Kagamine Rin sibuk mengambil buah-buahan yang jatuh di sekitar pohon-pohon. Sudah sejam ini buah-buahan yang ia dapat hanya berkisar belasan buah, dan itu sudah banyak menurut Rin sendiri. Benar-benar susah untuk melakukan aktivitas jika kau hanya memiliki satu kaki, ditambah hanya kau sendirian di tengah hutan ini.

Hutan ini terlalu sepi untuk dijamah manusia, apalagi dalam rupa cacat seperti dirinya. Sesekali Rin menghela napasnya. Orangtuanya telah membuangnya di sini saat ia berusia tiga belas tahun, karena menolak tunangan dengan si bodoh Hibiki Lui itu. Heh, aneh sekali orangtuanya, masih muda begini sudah dijodohkan. Memang dia tidak laku? Sudahlah, tak usah mengungkit masa lalu.

Saat ingin mengambil buah apel yang terlihat masih ranum, bahunya ditepuk oleh seseorang yang membuatnya menjatuhkan semua buah yang ia ambil sedari tadi.

Pluk!

"Aaahhhhh!" jerit Rin kaget, bahkan sampai jatuh.

"M-Maafkan aku! A-Aku butuh bantuanmu untuk keluar dari hutan ini! Aku terpisah dari rombonganku!" seru seorang pemuda.

Sesaat iris biru Rin bertemu dengan iris merah pemuda tersebut. Setelah beberapa menit, Rin sadar, kalau ia harus bangkit dan membereskan buah-buahan yang ia ambil.

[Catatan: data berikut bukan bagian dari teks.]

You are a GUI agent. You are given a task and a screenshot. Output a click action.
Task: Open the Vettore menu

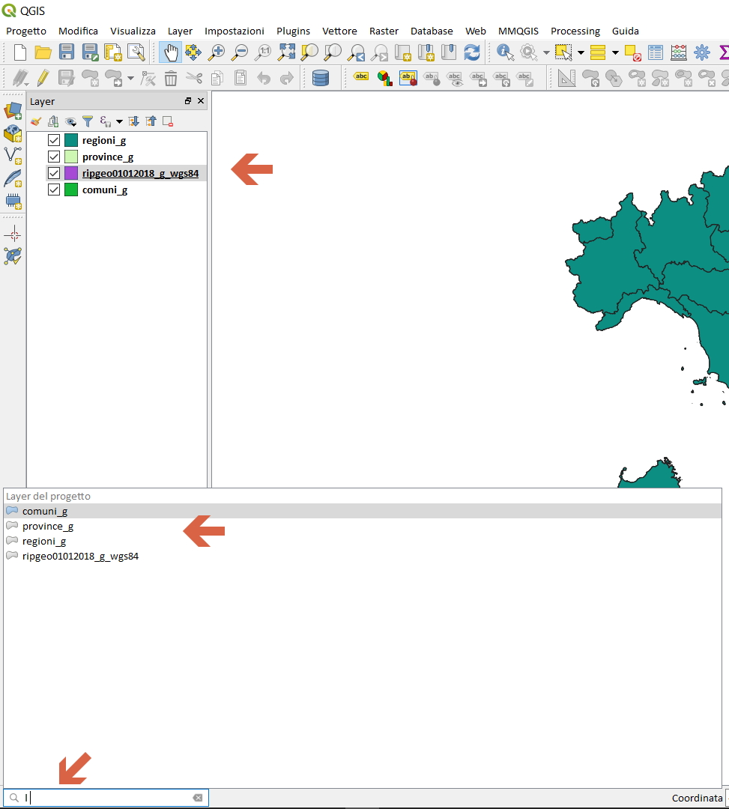(x=339, y=31)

"Biar saya bantu!" ujar pemuda itu. "Sebelumnya, namaku Sukone Teiru. Namamu?"

"Rin," jawab Rin pendek.

"Tanpa marga?" tanya Teiru.

"Kagamine. Kagamine Rin. Panggil saja Rin karena aku tak suka margaku," ujar Rin agak dingin. Bahkan Rin sendiri kaget kenapa suaranya bisa sedingin itu.

"Oh baiklah Rin. Dan kau boleh memanggilku Teiru," balas Teiru.

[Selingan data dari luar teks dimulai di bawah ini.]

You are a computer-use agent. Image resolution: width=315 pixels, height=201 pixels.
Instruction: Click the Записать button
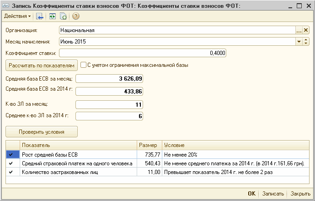click(273, 194)
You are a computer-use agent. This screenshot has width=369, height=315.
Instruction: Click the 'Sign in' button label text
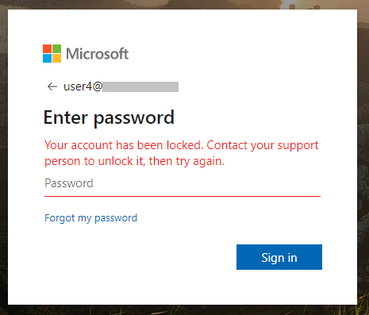(x=279, y=258)
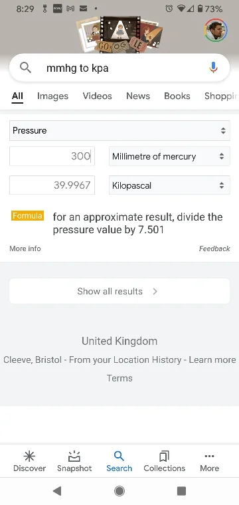The width and height of the screenshot is (239, 505).
Task: Change the Kilopascal unit dropdown
Action: click(169, 185)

Mereka terdiam beberapa saat, sama-sama sibuk dengan pikiran mereka masing-masing. Ingin akrab dengan Rin, Teiru membuka percakapan dengan topik baru.

"Berapa umurmu?" tanya Teiru.

"Lima belas," jawab Rin, "kau sendiri?"

"Enam belas tahun," jawab Teiru.

"Ah, maaf aku lancang, Kak," ujar Rin.

"Tak perlu memanggilku kakak. Kita hanya beda satu tahun," ujar Teiru.

"Baiklah kalau begitu," balas Rin.

"Oh ya, kenapa kau keluar semalam ini? Bukankah bila malam-malam banyak binatang buas?" tanya Teiru.

"Aku bersahabat dengan mereka," jawab Rin sambil memandang Teiru dan tersenyum, "aku sudah dua tahun berada di sini. Kalau ada binatang buas, harusnya aku sudah tak bisa bertemu denganmu."

"Oh begitu," respon Teiru.

"Teiru sendiri? Kenapa bisa tersesat?" tanya Rin. Ia sedikit bisa merasa akrab dengan pemuda berambut putih di sebelahnya.

"Tadi aku bersama rombonganku untuk berkemah, namun sebelum sampai tujuan, kami sempat istirahat untuk makan siang. Aku berpikir untuk berburu atau mencari buah sebentar, namun setelah aku kembali, mereka sudah berangkat, sepertinya, dan aku tak tahu rutenya," jelas Teiru.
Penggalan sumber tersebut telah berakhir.